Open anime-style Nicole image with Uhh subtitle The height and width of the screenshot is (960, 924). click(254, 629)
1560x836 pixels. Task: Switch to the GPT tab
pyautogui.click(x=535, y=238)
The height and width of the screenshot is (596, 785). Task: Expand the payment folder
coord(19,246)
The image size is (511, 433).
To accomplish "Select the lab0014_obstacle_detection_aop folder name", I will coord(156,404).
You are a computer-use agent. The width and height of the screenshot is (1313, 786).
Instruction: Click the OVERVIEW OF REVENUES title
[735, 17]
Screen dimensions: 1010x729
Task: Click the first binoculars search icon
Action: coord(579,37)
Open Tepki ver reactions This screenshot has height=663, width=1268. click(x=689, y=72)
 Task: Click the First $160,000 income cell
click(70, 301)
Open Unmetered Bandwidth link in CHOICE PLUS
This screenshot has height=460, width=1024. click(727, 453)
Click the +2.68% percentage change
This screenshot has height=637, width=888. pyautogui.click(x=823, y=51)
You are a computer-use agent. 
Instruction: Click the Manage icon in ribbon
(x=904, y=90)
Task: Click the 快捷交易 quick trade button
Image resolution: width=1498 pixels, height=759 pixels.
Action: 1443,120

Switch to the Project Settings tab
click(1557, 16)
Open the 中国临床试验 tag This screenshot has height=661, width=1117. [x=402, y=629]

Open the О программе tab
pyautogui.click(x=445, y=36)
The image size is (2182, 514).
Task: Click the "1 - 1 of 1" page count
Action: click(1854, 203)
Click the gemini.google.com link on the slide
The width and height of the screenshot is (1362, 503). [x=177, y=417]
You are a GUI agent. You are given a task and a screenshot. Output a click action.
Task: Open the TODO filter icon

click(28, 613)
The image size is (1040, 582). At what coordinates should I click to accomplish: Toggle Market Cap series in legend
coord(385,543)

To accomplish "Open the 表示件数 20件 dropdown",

####

# DIRECTIONS FOR THIS TASK:
What lines of the material contain "agent"? Show them.

# RESPONSE:
You are a computer-use agent. The width and height of the screenshot is (1313, 786).
You are a computer-use agent. 
You are a GUI agent. You are given a task and a screenshot. Output a click action.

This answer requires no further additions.